Among the groups funded is Brigitte Gabriel's ACT! For America, which has 170,000 members and models itself on the highly successful National Rifle Association.
The aim of this propaganda is to popularise an anti-Muslim version of the anti-Semitic conspiracy theories that began to circulate a century ago. Like anti-Semitism, Islamophobia is not only about hatred. It is also an ideology that seeks to connect with people's social, economic, and political frustrations and advocate a course of action, even if the explanation and the action are based on falsehoods.
Secret sharia
Clearly, no national problems can plausibly be blamed on Islam. To have any effect, Islamophobic ideology needs a conspiracy theory that says the US is, despite appearances, secretly run by Muslims. Muslims can then be portrayed as a hidden force preventing American renewal. The message is a convenient one for the US ruling elite: don't blame the people who actually run the US, just smell the sharia.
To the Islamophobe, the US government is not what it seems. The Muslim Brotherhood has placed a Muslim in the White House and is implementing its secret sharia plan. It begins with school textbooks in Texas trying to present Islam in a positive light, Campbell's bringing out a halal version of its iconic soups, or the Obama White House refusing to use the phrase "Islamic terrorism".
Then, one day, Americans will wake up to an Islamic government. Europe, with its larger Muslim population, has already succumbed: It is now Eurabia, an Arab colony; London has already become Londonistan.
A century ago, America's Jews were likewise seen as infiltrators threatening Western values. Central to US anti-Semitic ideology was also a conspiracy theory that presented Jews as secretly pulling the strings of international finance and world revolution. Henry Ford, for example, used the pages of his Dearborn Independent newspaper to propagandise such views in the 1920s.
The modern discourse over Muslims today resembles the manner in which Jews were talked about then. In both cases, a religious minority is seen as a dangerous underclass destroying society from below with their alien values, as well as a hidden force secretly controlling the world from above, through their infiltration of centres of power.

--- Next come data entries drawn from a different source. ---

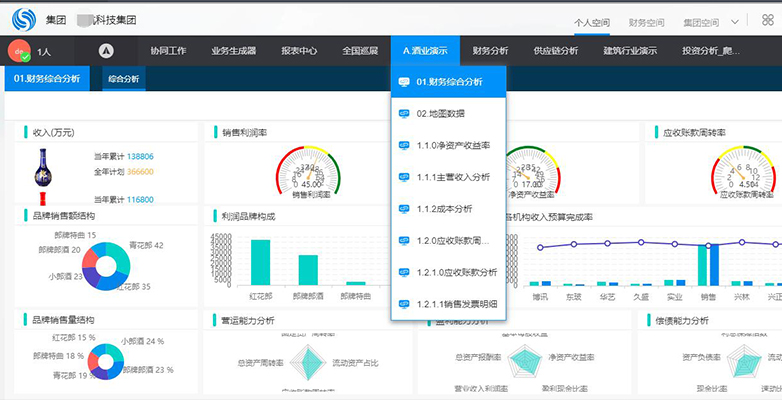Click the user avatar with green check

click(19, 50)
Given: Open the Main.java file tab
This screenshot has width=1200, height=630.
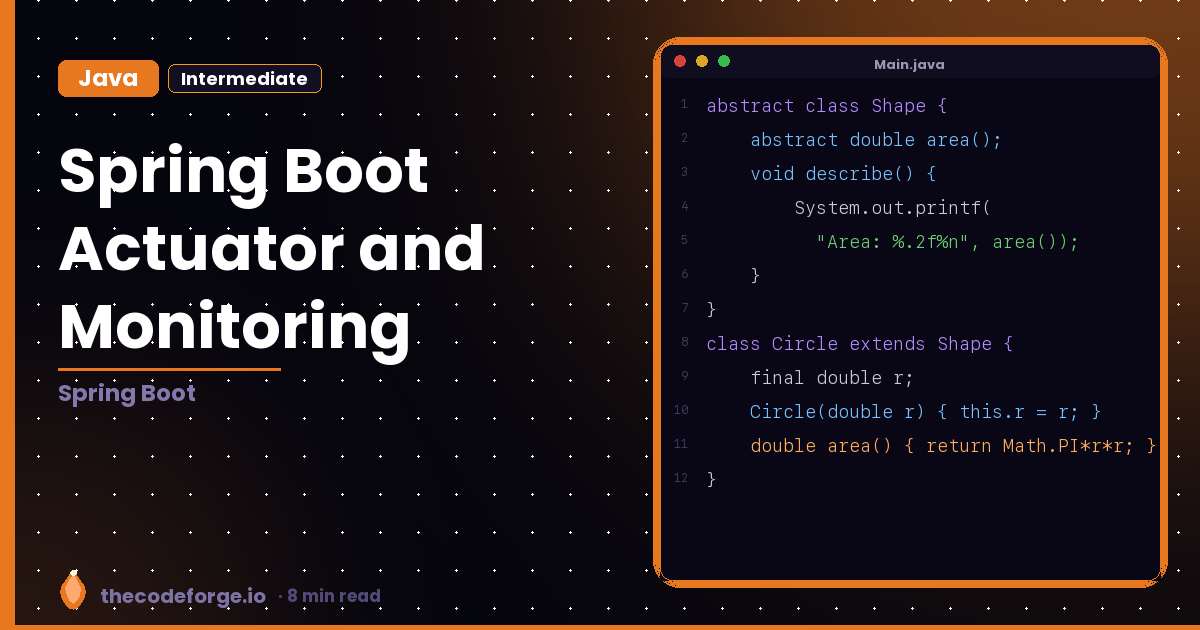Looking at the screenshot, I should (x=909, y=64).
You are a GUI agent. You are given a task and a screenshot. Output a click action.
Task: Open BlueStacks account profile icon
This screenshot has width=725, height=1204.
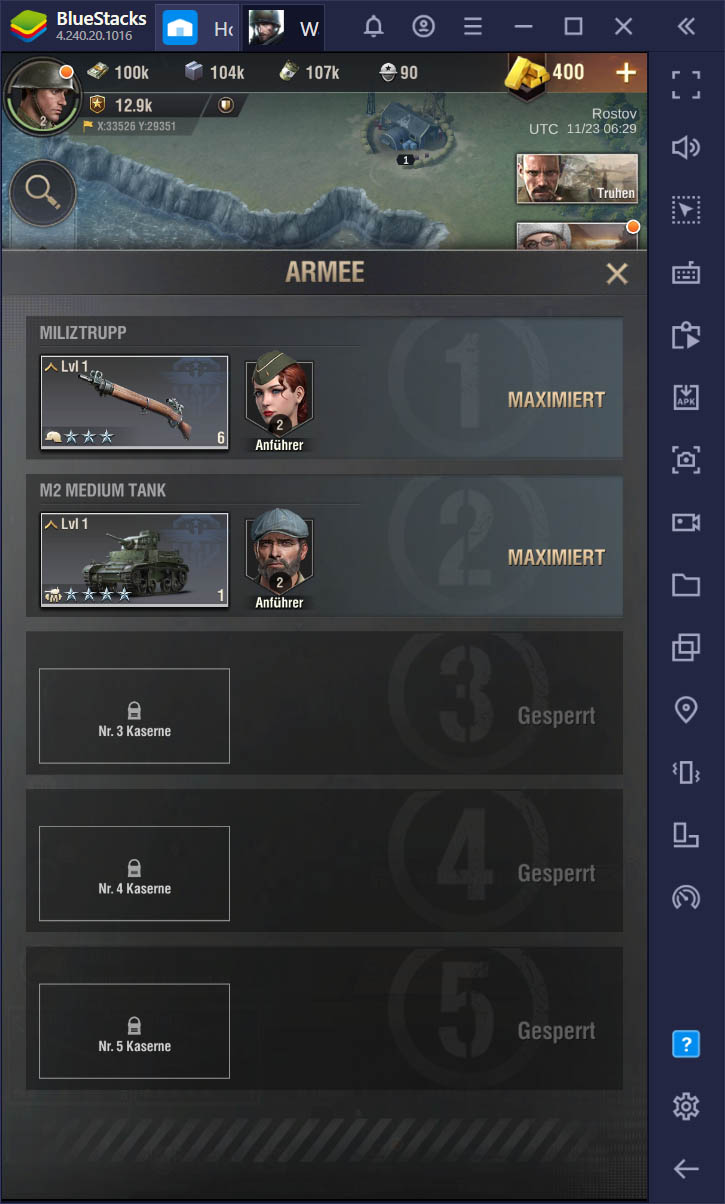[424, 27]
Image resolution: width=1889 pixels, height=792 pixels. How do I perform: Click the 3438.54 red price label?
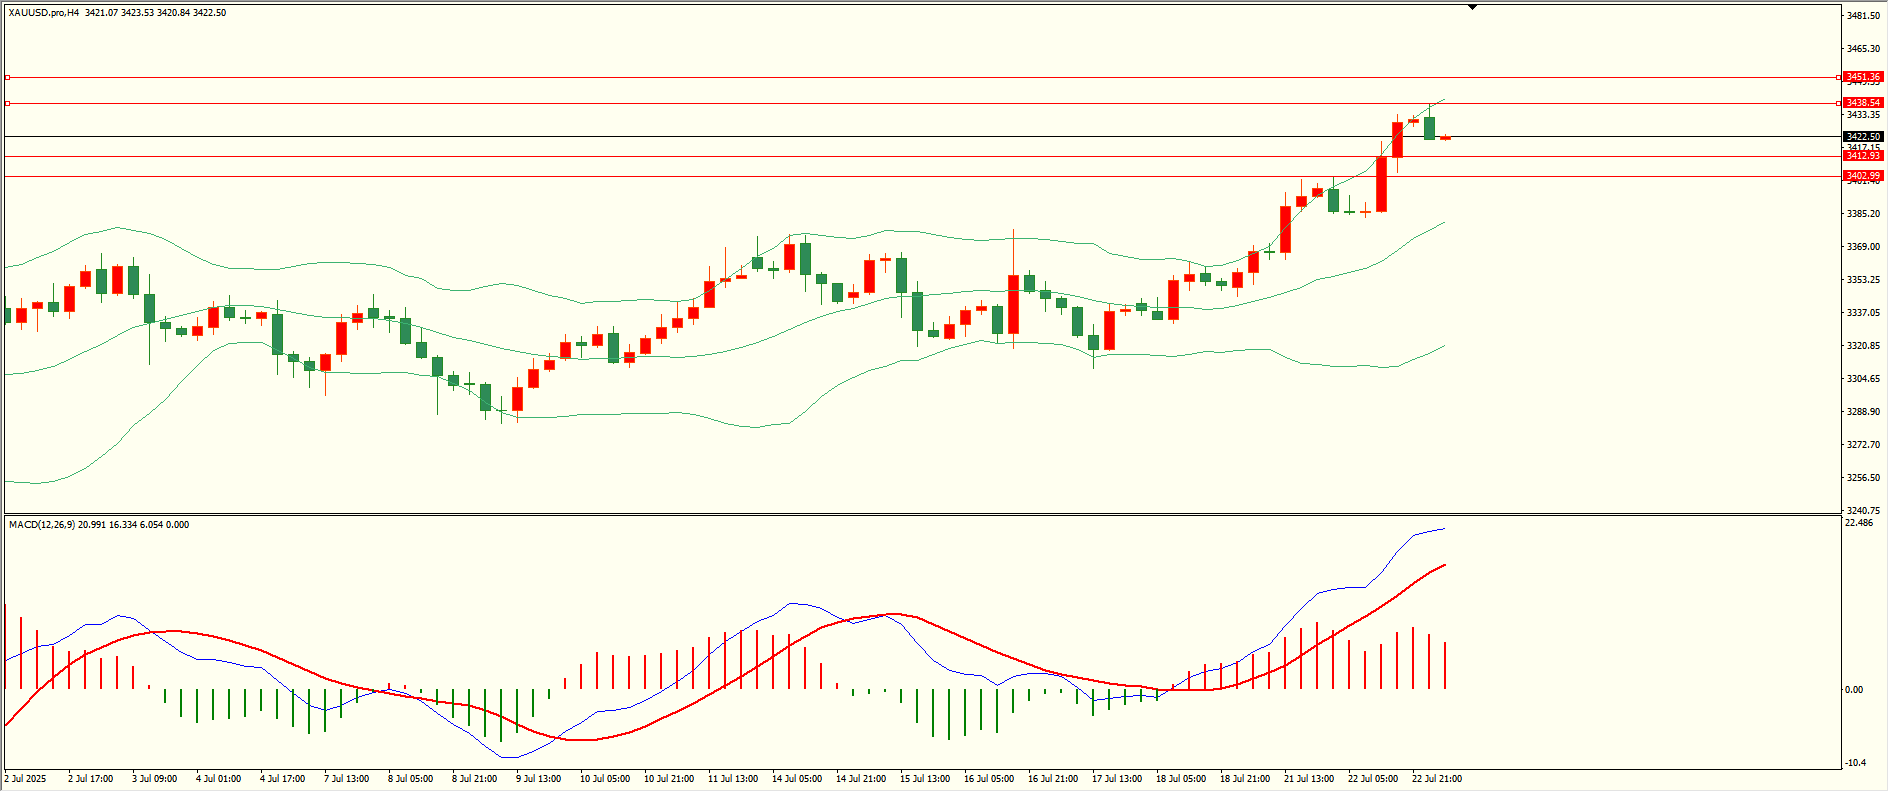[x=1863, y=103]
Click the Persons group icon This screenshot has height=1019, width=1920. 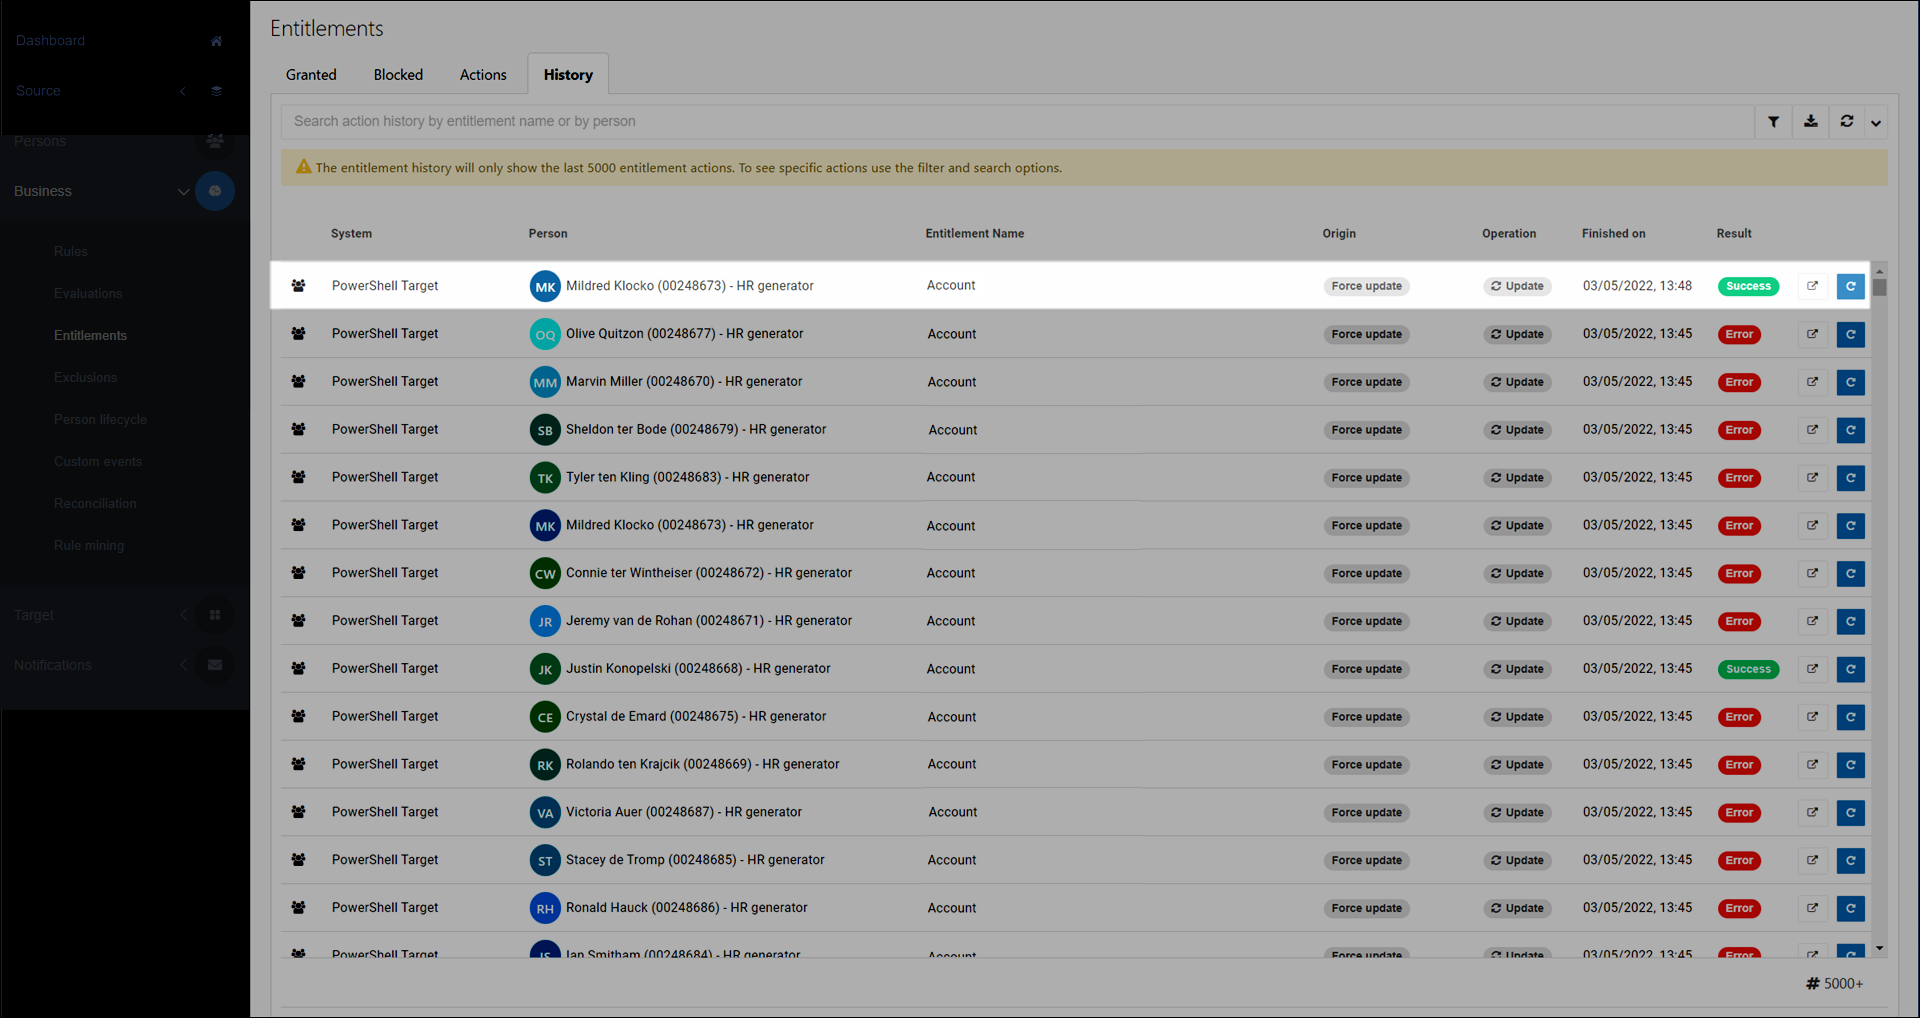click(215, 141)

American Jews were eventually able to overcome the worst anti-Semitism of the 20th century and establish security and equality in the US. Will Muslims be able to do the same? Unfortunately, history never repeats itself in the same way. The key difference is that, today, widespread anti-Muslim fears among the public provide a justifying pretext for a global US empire that did not exist in the 1920s. Islamophobia is not just an irrational fear, but a belief system that is useful to sections of power.
Opposing anti-Muslim conspiracy theories and all of their accompanying rhetoric are not just about defending the civil rights of Muslims in the US. It is also about removing one of the ideological supports of US imperialism.
Arun Kundnani is the author of The Muslims are Coming! Islamophobia, Extremism, and the Domestic War on Terror and teaches at New York University.